Città della salute, finalmente approvata la legge regionale

E’ finalmente stata approvata oggi, martedì, la ‘leggina’ con cui la Regione, su richiesta del Ministero della salute, si fa garante del pagamento dei canoni per la realizzazione della Città della salute di Novara. A favore tutti i gruppi consiliari (ad eccezione dei 5Stelle, da sempre contrari al metodo con cui verrà costruito il nuovo ospedale), compreso il Pd da sempre in prima fila nella volontà di realizzare l’opera.

E infatti il primo comunicato a essere distribuito agli organi di informazioni è stato proprio a firma di Domenico Rossi, consigliere novarese Pd e vice-presidente della commissione sanità: «Quello odierno rappresenta un passaggio non conclusivo ma fondamentale perché ora la Regione Piemonte potrà richiedere ufficialmente il decreto di finanziamento al Ministero che, una volta ricevuto, permetterà all’Azienda Ospedaliera di partire con la gara necessaria a individuare il partner privato che realizzerà la Città della Salute e della Scienza. Non è stato semplice superare le perplessità dell’assessorato sul Partenariato pubblico privato ma il caso specifico di Novara non ammetteva alternative: trattandosi di un progetto già parzialmente finanziato e molto avanti nelle fasi di progettazione sarebbe stato irresponsabile riportare le lancette all’inizio del percorso cercando nuove forme di finanziamento. L’ipotesi Inail che in molti hanno evocato in questi mesi non è stata praticabile per Novara come ha spiegato l’assessore Icardi che per primo l’aveva proposta. Nella migliore delle ipotesi avremmo perso anni e comunque, in ogni caso, avremmo dovuto rinunciare al finanziamento statale».

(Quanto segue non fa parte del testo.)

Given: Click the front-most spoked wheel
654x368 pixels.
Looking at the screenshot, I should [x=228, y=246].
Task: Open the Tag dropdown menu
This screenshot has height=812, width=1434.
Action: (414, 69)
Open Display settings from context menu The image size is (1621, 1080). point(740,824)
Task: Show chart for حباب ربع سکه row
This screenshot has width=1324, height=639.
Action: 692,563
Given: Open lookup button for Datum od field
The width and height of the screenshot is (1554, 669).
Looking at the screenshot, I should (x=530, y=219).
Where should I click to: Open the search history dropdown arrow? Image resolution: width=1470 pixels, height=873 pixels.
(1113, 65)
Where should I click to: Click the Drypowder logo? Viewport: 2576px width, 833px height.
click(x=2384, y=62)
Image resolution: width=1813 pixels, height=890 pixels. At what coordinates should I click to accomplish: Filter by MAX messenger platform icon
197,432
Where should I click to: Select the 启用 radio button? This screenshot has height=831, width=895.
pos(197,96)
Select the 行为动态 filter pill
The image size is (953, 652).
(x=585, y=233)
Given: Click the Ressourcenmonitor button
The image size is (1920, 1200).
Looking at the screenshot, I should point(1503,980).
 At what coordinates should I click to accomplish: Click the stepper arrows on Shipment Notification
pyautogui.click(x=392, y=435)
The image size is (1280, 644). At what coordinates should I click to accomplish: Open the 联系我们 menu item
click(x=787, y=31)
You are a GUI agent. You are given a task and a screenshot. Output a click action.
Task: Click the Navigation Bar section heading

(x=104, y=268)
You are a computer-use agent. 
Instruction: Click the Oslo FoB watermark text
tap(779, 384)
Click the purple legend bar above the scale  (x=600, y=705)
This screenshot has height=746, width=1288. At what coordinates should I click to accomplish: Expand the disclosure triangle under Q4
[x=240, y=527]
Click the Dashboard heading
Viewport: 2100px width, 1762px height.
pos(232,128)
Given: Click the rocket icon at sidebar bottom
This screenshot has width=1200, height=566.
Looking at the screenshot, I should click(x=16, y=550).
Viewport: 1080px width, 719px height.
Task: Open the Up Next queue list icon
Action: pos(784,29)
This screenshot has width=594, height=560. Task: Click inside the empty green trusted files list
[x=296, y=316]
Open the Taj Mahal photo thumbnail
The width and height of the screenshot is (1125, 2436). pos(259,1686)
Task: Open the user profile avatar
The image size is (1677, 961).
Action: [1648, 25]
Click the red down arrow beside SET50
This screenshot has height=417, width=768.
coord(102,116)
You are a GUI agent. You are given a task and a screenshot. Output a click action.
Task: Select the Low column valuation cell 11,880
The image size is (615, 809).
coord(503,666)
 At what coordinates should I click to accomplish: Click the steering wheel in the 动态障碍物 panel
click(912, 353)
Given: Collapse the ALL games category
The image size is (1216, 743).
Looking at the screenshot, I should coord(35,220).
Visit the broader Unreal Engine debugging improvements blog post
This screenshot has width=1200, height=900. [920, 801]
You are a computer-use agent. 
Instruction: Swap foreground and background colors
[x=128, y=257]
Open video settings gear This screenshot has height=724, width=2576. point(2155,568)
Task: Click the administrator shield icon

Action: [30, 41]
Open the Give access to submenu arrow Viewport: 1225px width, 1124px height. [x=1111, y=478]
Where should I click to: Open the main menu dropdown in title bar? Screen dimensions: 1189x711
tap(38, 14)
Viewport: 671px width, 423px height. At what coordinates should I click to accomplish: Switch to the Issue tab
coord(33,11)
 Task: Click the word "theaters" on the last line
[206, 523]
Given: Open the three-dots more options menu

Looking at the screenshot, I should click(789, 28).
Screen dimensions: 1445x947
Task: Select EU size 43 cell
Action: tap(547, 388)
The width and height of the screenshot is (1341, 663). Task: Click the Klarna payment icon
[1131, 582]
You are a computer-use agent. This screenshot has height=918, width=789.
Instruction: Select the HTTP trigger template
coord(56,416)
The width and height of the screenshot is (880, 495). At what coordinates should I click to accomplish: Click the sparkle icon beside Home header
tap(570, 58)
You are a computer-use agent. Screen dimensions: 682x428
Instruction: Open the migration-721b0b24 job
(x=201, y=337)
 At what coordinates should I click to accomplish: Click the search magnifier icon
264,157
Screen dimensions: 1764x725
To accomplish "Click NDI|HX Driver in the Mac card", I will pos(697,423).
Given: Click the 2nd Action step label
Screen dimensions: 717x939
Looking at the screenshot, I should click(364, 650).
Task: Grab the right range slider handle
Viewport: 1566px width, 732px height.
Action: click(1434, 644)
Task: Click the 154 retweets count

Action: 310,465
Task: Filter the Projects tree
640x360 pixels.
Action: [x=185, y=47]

Per il sindaco di Novara Alessandro Canelli (Lega) «la legge era l’ultimo tassello richiesto per poter rendere realtà ciò che da tanti anni il territorio aspetta e sul quale hanno lavorato a più riprese e trasversalmente amministrazioni e forze politiche novaresi. Ora non ci sono più alibi per nessuno. Si proceda speditamente al fine di predisporre nel più breve tempo possibile i bandi per la progettazione, costruzione e gestione della nuova azienda ospedaliero-universitaria».

Giudizi estremamente positivi anche dai consiglieri regionali novaresi della Lega Riccardo Lanzo, Letizia Nicotra e Federico Perugini:  “Si tratta di un progetto di caratura nazionale – affermano – che darà risposte concrete alle esigenze mediche dei novaresi, ma che comporterà anche benefici di natura tecnologica ed economica per tutto la parte orientale della regione. E per questo motivo ringraziamo i consiglieri che hanno detto sì, dimostrando buon senso, attenzione e interesse verso un tema, come la salute, che ci tocca tutti da vicino».

Il presidente della Provincia Federico Binatti esprime <<grande soddisfazione per un passo necessario per far sì che si possa procedere con la completa progettazione di un’opera pubblica, tra le più importanti di quelle realizzate nel nostro territorio negli ultimi cinquant’anni. Un’opera che è da ritenersi strategica sia sul piano strettamente sanitario a vantaggio dei cittadini e dei pazienti del quadrante, sia anche su quello del potenziamento della ricerca in campo medico-scientifico
Oggi si raccolgono finalmente i frutti di un lavoro corale, rispetto al quale il nostro territorio non può più aspettare: ci auguriamo che la posa del primo mattone possa avvenire al più presto, senza più battute d’arresto per questo importante iter>>.